Verfasst: Di 24. Jan 2006, 00:23
von Federwolke
Da die Bündner sich unser Wappentier geschnappt haben, müssen sich die Wildhüter im Kanton Bern nun mit einem anderen Problem herumschlagen:

Biber holzen mitten in der Stadt

Der Biber breitet sich stark aus – jetzt werden in einem Biberkonzept Massnahmen für und gegen das Tier geregelt

Biber sind faszinierende Tiere, können aber auch Schäden anrichten. In einem Biberkonzept wird nun der Umgang mit dem geschützten Tier geregelt. Die möglichen Massnahmen gehen von Renaturierungen zugunsten des Bibers bis zu dessen Abschuss.

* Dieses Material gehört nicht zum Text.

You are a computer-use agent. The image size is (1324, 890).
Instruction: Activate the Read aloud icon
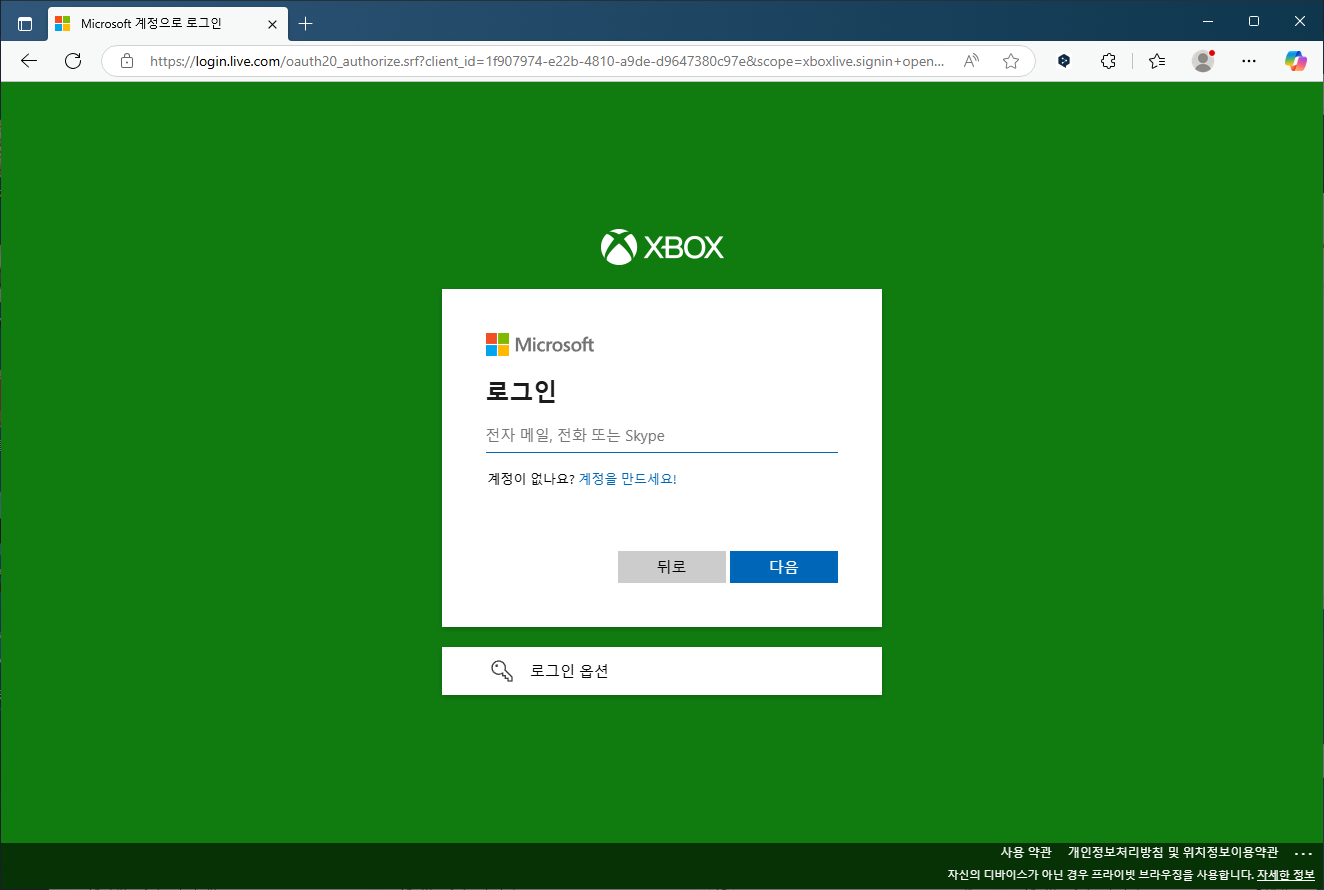click(971, 61)
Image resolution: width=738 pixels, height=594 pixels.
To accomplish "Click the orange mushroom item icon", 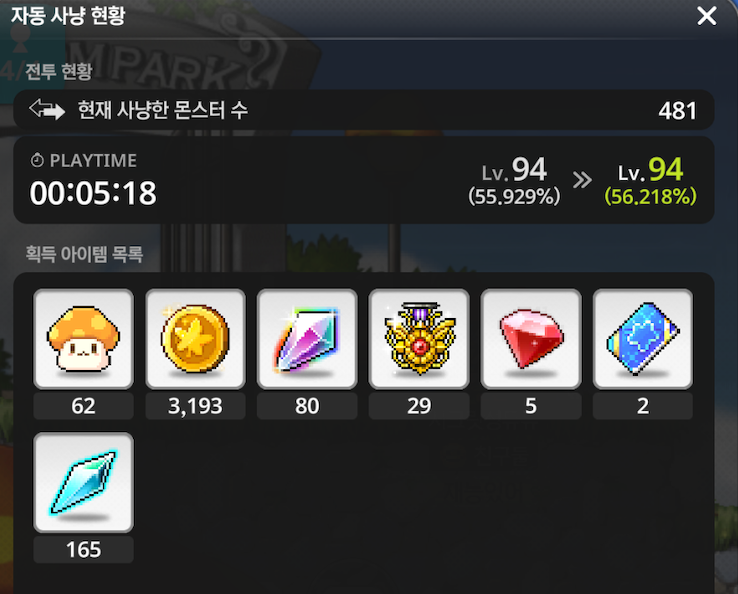I will pyautogui.click(x=83, y=339).
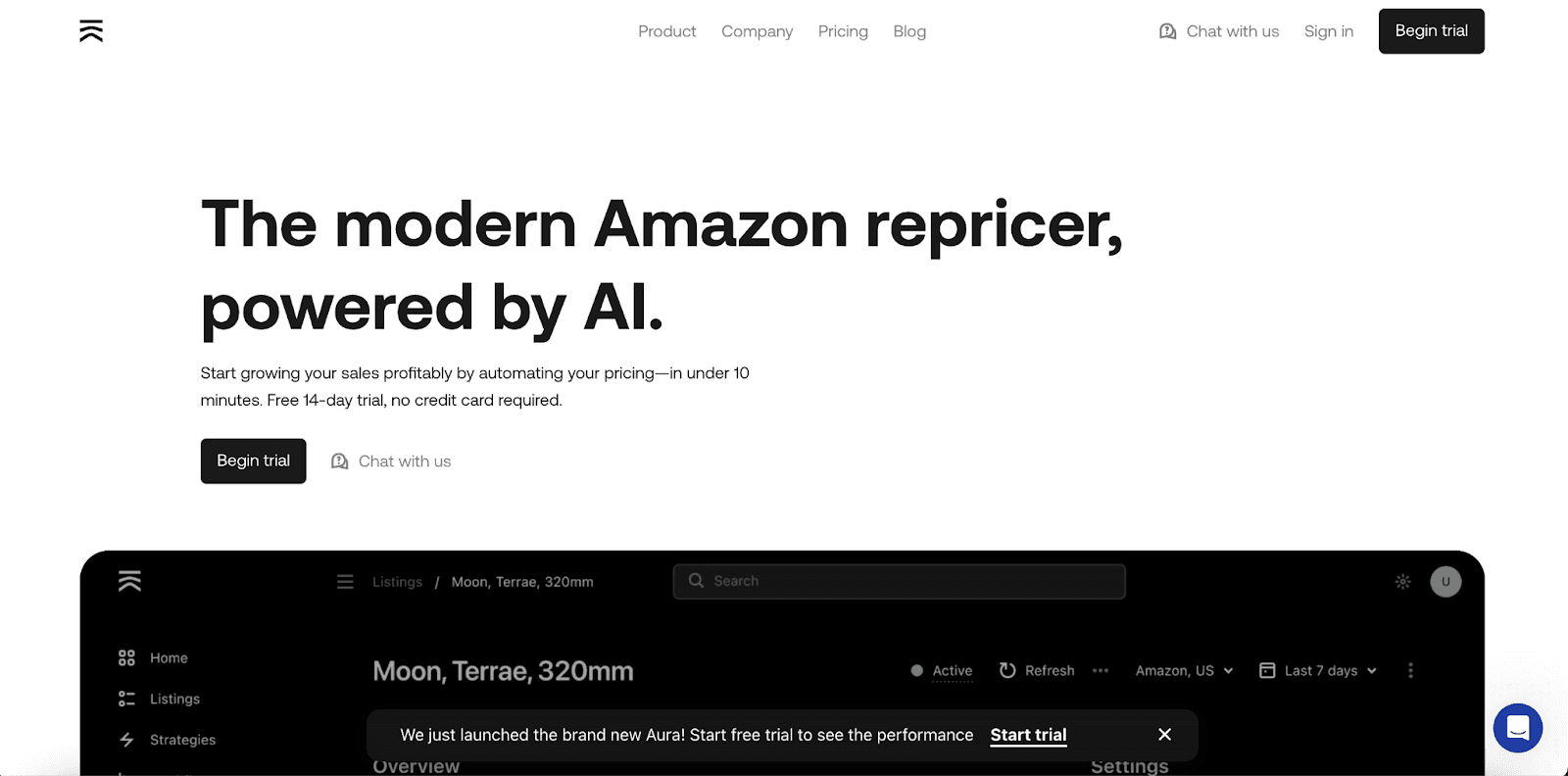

An beiden Ufern der alten Zihl sind Freizeitboote vertäut, ein Spazierweg führt beidseits entlang dem Wasserlauf und unmittelbar dahinter stehen Einfamilien- und Hochhäuser. Das Flüsschen, das sich vom Bieler Hafen rund drei Kilometer mitten durchs Siedlungsgebiet von Biel, Nidau, Port und Brügg windet und kurz vor dem Stauwehr in den Nidau-Büren-Kanal mündet, ist nicht gerade das, was man sich unter dem idealen Lebensraum für Biber vorstellt.

Und doch scheint es dem geschützten, in der Schweiz vor rund 200 Jahren ausgerotteten Tier hier wohl zu sein, wie Frassspuren an mehreren Weiden zeigen. Jetzt im Winter, wenn Gräser und Kräuter rar sind, tut sich der Biber an der Baumrinde gütlich, und um an die frischen, dünnen Äste zu kommen, fällt er kurzerhand den ganzen Baum. Stämme von 20 bis 30 Zentimetern Durchmesser schafft er in einer Nacht. In Port hat er sich auch schon in Privatgärten vorgewagt und Obstbäume angefressen.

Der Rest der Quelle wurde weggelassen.